> Short exercise: Reproduce, without any alteration, the part of the data that opens with the line containing "Click the not Kalman axis label" and closes with the line containing "(x=818, y=468)", both of these lines included. Omit the pictures from your answer.

> Dataset records:
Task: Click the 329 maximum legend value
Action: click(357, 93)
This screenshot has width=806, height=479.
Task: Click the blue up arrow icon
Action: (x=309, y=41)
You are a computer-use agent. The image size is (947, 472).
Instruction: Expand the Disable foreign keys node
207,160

* * *

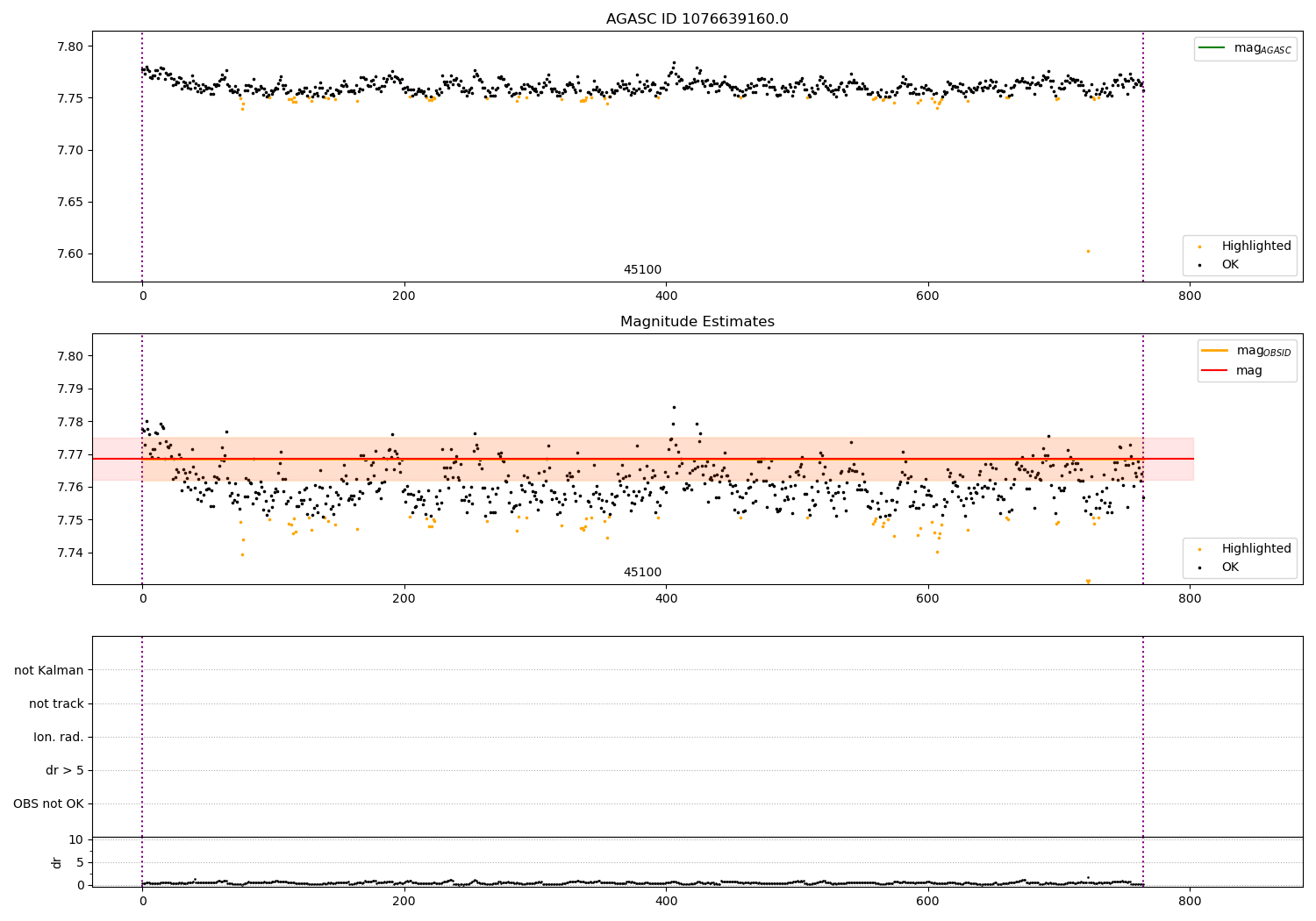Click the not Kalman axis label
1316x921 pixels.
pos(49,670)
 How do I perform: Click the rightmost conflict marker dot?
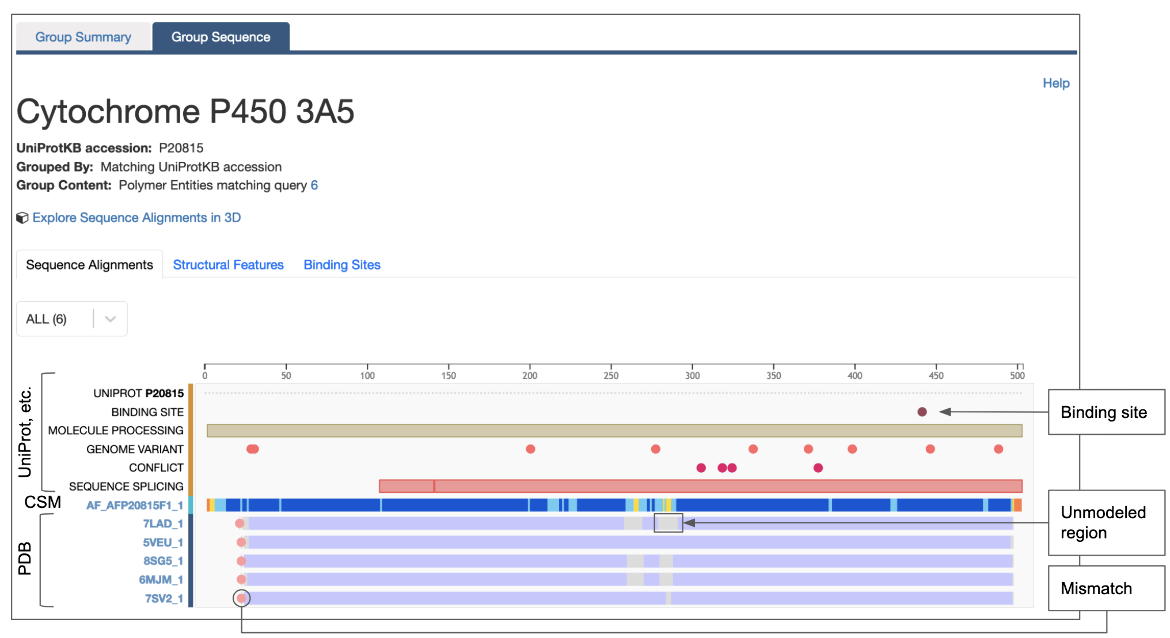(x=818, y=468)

...

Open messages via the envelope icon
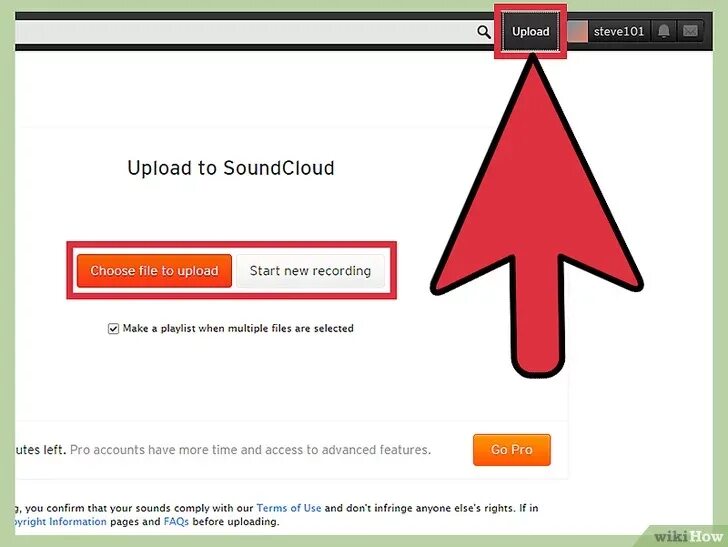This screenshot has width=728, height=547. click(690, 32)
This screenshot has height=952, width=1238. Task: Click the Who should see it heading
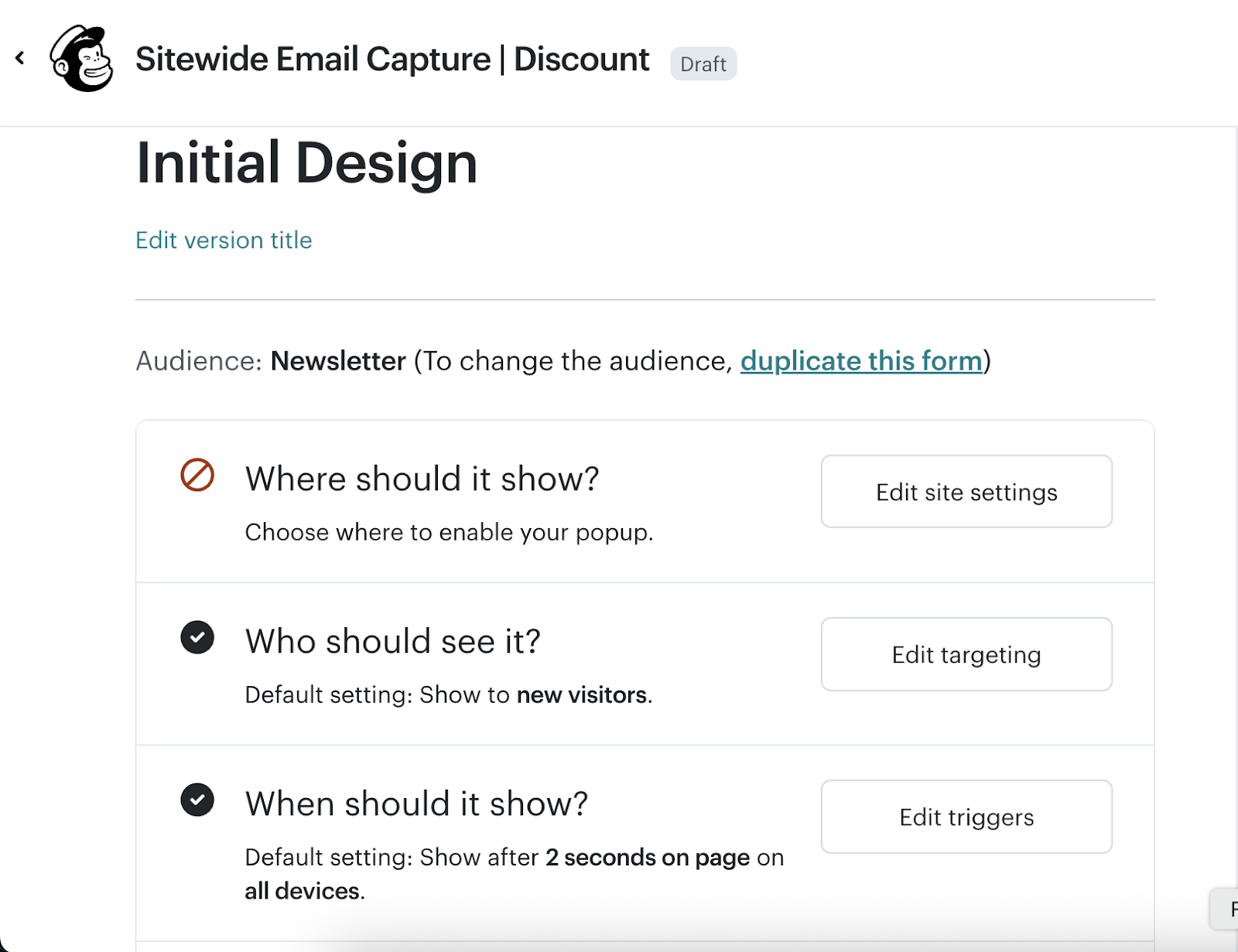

> Task solution:
Click the not Kalman axis label
1316x921 pixels.
pos(49,670)
 How do I perform: Click the rightmost conflict marker dot?
(x=818, y=468)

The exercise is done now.